Every May, in the auditorium, juniors take their chance at obtaining a coveted parking pass. For many, their commute options for next year depend entirely on a random lottery. Those whose names are called will have a guaranteed place to park from September to May. While those who don’t get a pass may entirely forget the possibility of parking at school, others get creative when looking for options. Some of these creative alternatives include packing the adjacent streets, obtaining a two hour pass from the township, and–most boldly–parking on LM’s property without a pass.
The Kobe Bryant Gym parking lot is effectively the ‘senior parking’ lot. For most of the year, students with a pass would park there with no problem. Simultaneously, seniors without passes have discreetly parked in the back lot, the one next to Butcher Field. According to Kajsa Borgelt ’26, “It started with just a few cars in the back lot but, as the year progressed and the weather got worse, I would get to school and notice only a few spots open.” It was a widely known secret of sorts: seniors who were unfortunate enough to not obtain a pass would park in the back lot and the campus aides would not take notice. But, as Borgelt notes, as the “open secret” spread a new problem arose: juniors. According to some disgruntled seniors, juniors are a major fracture in the already fragile parking ecosystem. As senior Sophie Thomas ’26 explains, “If the juniors didn’t park back there, then it would be no problem for all the seniors.” But it’s not only in the unsanctioned back lot where juniors started to park, as Joe O’Gara ’26 claims some juniors are audacious enough to park “every morning and take up multiple spots in the Kobe Parking Lot, the de facto senior lot.”
On February 26, Alex Jackson ’26, a student with a parking pass, drove into the Kobe Parking Lot looking for a spot. When he found that all the spots were filled, eager to get to his classes, Jackson parked on Owen Road, which earned him a thirty dollar ticket. Zach Snyder ’26, another student with a parking pass, ran into a similar predicament. With the Kobe lot being full, he parked in the administration lot, unknowingly taking the superintendent’s parking spot.
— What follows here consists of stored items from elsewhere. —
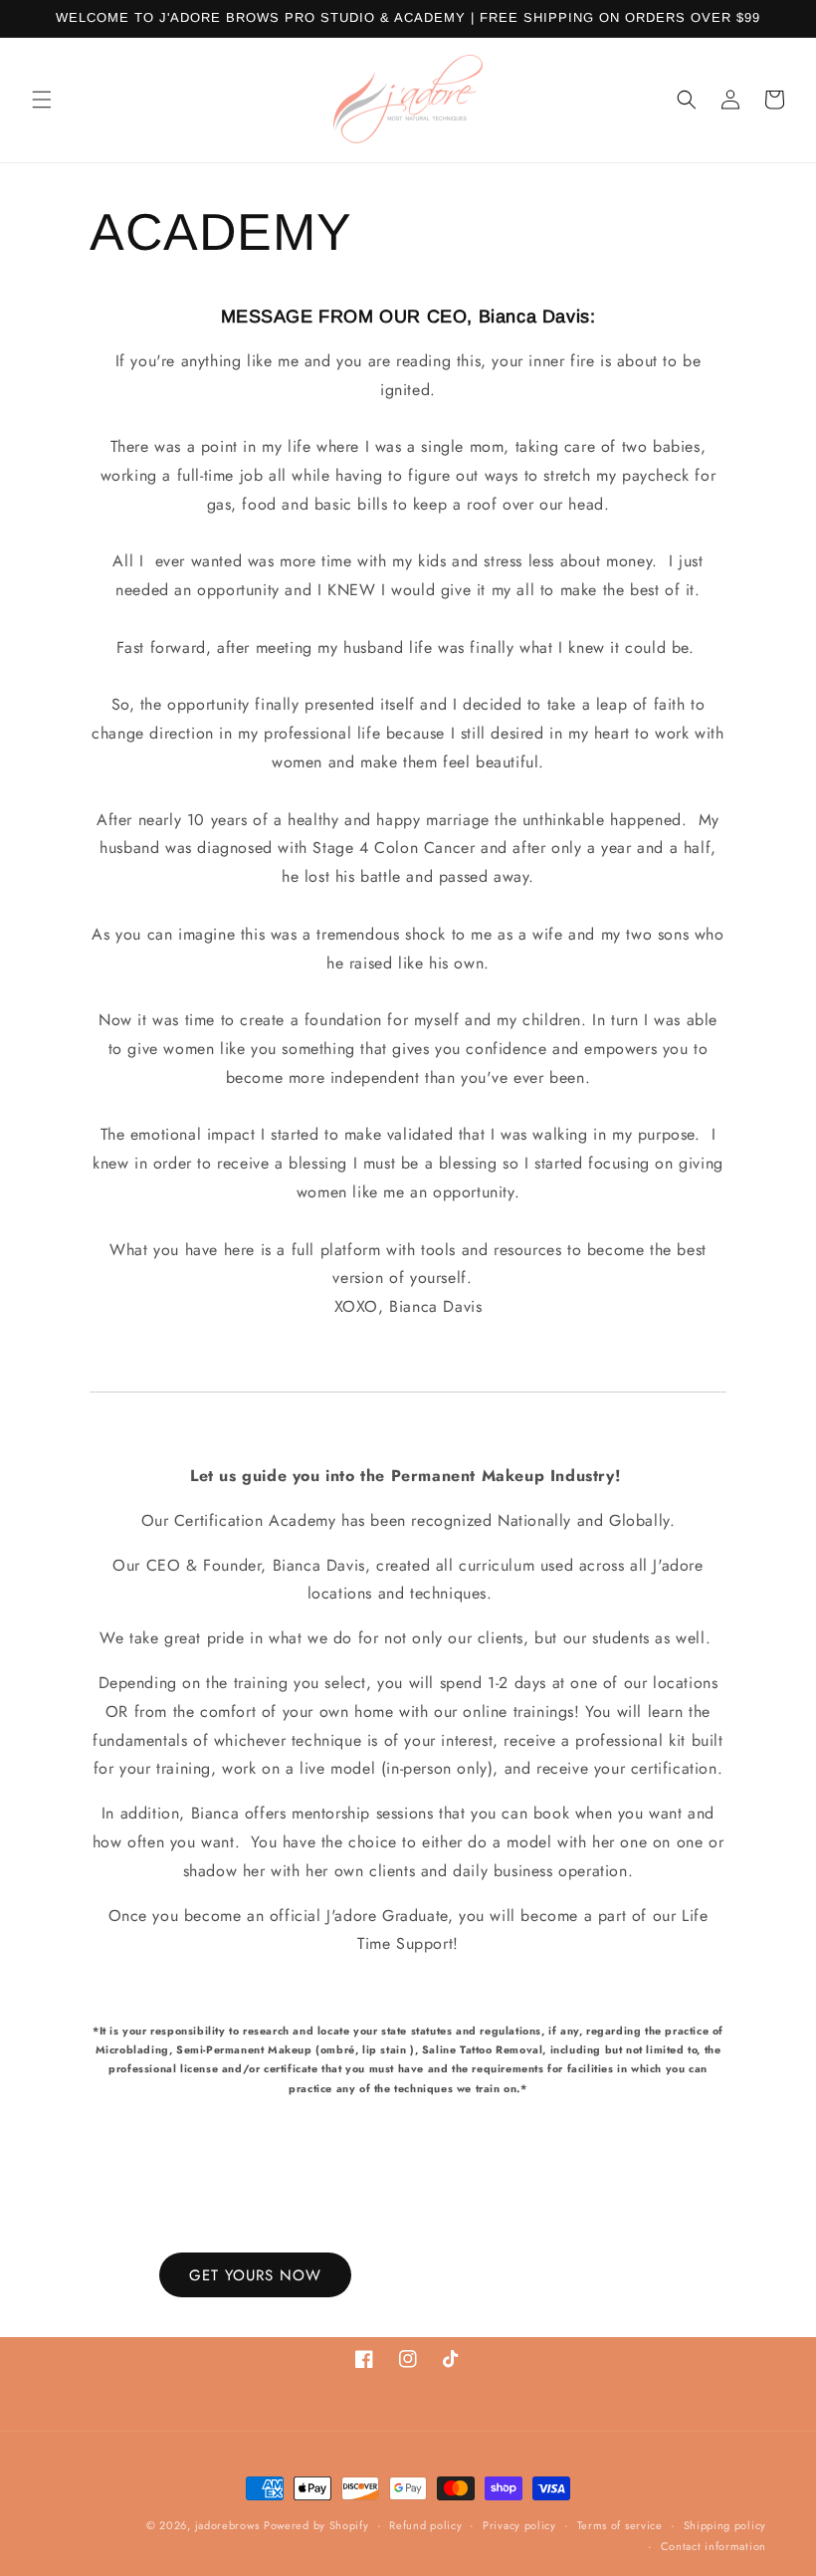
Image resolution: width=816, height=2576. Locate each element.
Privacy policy (519, 2525)
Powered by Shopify (316, 2525)
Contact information (713, 2546)
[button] (42, 99)
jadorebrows (227, 2525)
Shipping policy (725, 2525)
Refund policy (425, 2525)
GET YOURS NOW (255, 2275)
This led to an unprompted message on the announcements asking for a student to move their car from the lot.
Undoubtedly, students with parking passes like Jackson and Snyder feel slighted at this anarchic parking free-for-all, but for some students parking without a pass isn’t a malicious ambush but one of necessity. As many students point out with vehement annoyance, when LM was renovated in 2010, rather than finding creative solutions to create parking for a large number of students, they only created one student lot. To further fuel this anger, cross-town rivals at Harriton High School have enough parking spaces for all juniors and seniors to park. While these grievances are targeted towards the administration, admittedly they are not totally at fault, the parking dilemma at LM is also a product of geographic circumstance. Unlike Harriton High School, located in a more sparsely populated part of the township, LM’s location is in the heart of the township’s commercial and government centers. Less than a mile from both Suburban Square and Narberth’s commercial Haverford Avenue, the area surrounding LM is not just densely populated but also heavily trafficked especially on a morning commute. No matter what the administration could have planned for the 2010 renovation, the geographic area of LM would remain the same.
Even with uncontrollable circumstances, the administration has started to crackdown nonetheless. On February 26, several students were confronted after school in the Back Lot as they started to depart from school. Alex France ’26 was stopped by a campus aide he’s “never seen before” and was asked for a student ID. When France responded that he did not have his, the aide asked for his drivers license, took note of it and then took a picture of his license plate before letting him drive off the premises. France and other students were later punished with the loss of their free periods for two weeks and a lunch detention. Other students, like Thomas, explained that they found a bright orange sticker on their windshield reading “WARNING”––a foreboding sign of the administration’s new attitude towards students who dare to take the risk.
While there’s not a singular issue that proves that the parking situation at LM needs reform: seniors who should be enjoying their final year now have the stress of finding a spot, juniors who are struggling under the weight of harsh academics now have the anxiety of evading campus aides, and the administration itself have to now levy resources towards parking restrictions. Whoever you are,we can all agree that something needs to be done to ensure both student happiness and administrative quota.